Analyst — two-phase LLM planner and executor. First, it sends a prompt to Gemini along with the full tool registry; Gemini returns a JSON step-by-step plan. Then the agent validates and executes each step using 11 deterministic tools. Outputs include aggregation tables, four chart types (PNG + interactive Plotly sidecar), and a markdown report — all written to reports/.

EvalAgent — runs 10 deterministic checks (files exist, ≥3 plots, time-scoped questions used filter_year_range, etc.), then sends the full context to Gemini for an LLM critique. Writes eval.md and a structured JSON file to reports/evals/.

Tools

  • Deterministic, side-effecting functions
  • One clear purpose per tool
  • Return references (paths, IDs), not large objects
  • 11 tools covering: data inspection, aggregation, filtering, four chart types, and report writing

Shared State

  • A minimal, explicit contract between steps
  • Only contains paths and IDs — never large objects
  • Designed for introspection, replay, and debugging

Logs

  • Human-readable execution trace
  • Six event types: run.start/end, agent.start/end, tool.start/end, llm.call/response, state.update, error
  • Observation only — no logic reads from them

User Interface

The Streamlit app (app.py) renders results in a three-tab layout after each run:

  • Insights — supervisor overview, key highlights in a two-column card grid, interactive chart gallery (click a thumbnail to expand a full Plotly chart)
  • Report — full analysis markdown with business-friendly table and column descriptions injected inline
  • Evaluation & Debug — pass/fail eval banner, issues list, raw developer artifact view

The UI uses a space-themed dark design with a nebula gradient background, Orbitron/Inter fonts, and subtle hover animations throughout.


Data Flow

  1. User types a natural language question in the Streamlit UI
  2. Supervisor initializes a new run and shared state dict
  3. DataEngineer loads and enriches the CSV; writes data files; stores paths in state
  4. Analyst asks Gemini to plan a tool sequence, then executes it step-by-step; generates charts, tables, and a markdown report
  5. EvalAgent runs deterministic checks and an LLM critique; writes eval.md
  6. Supervisor appends a final summary message to state
  7. Streamlit renders results across the three tabs

At every step, the system remains inspectable.


Project Status & Roadmap

MVP 1 — Framework-Free Agentic Core ✅ Complete

  • ✅ Repository structure & environment setup
  • ✅ Deterministic data tools (load + feature engineering)
  • ✅ LLM backend abstraction (Gemini, model-agnostic interface)
  • ✅ Supervisor orchestration loop
  • ✅ Explicit shared state contract
  • ✅ Diff-based state update logging
  • ✅ DataEngineer agent (CSV load, encoding fallback, feature engineering)
  • ✅ Analyst agent (LLM planner + 11-tool executor, charts, markdown report)
  • ✅ EvalAgent (10 deterministic checks + LLM critique)
  • ✅ Streamlit UI (3-tab layout, interactive Plotly charts, space-themed design)

Current status:

MVP 1 is complete and running end-to-end. The full pipeline — from user query through data engineering, analysis, evaluation, and UI rendering — is operational.

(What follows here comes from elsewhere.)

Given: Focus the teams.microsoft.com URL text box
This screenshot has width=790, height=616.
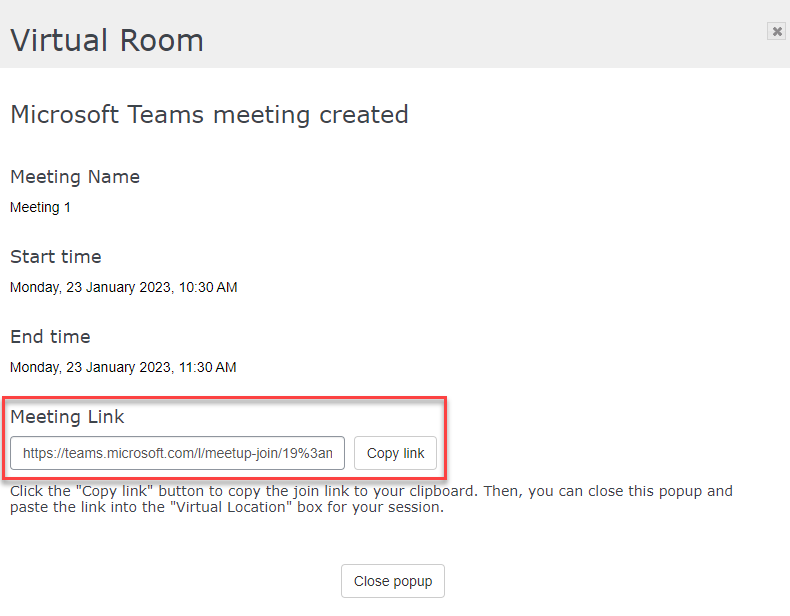Looking at the screenshot, I should coord(178,453).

Relationship to Google ADK (Future Work)

This architecture is deliberately designed to map cleanly onto Google ADK concepts:

  • Supervisor → root / coordinator agent
  • Agents → specialized ADK agents
  • Tools → ADK tool functions
  • State → InvocationContext / run-scoped data
  • Logs → traces + UI-friendly events

A follow-up repository will implement the same workflow using ADK primitives, allowing a direct comparison between:

  • "from-scratch agentic systems"
  • "framework-powered agentic systems"

Who This Is For

  • Developers learning how agentic systems actually work
  • Practitioners evaluating agent frameworks
  • People who want to debug and reason about AI workflows
  • Anyone curious about AI orchestration beyond single prompts

If you're looking for a polished product demo, this isn't it. If you want to understand agentic AI, you're in the right place.


Documentation

  • docs/key-considerations.md — architectural philosophy and design choices
  • docs/key-considerations-state.md — state management and logging mechanics

Disclaimer

This is an educational MVP, not a production system.

Clarity, observability, and learning are prioritized over abstraction and optimization.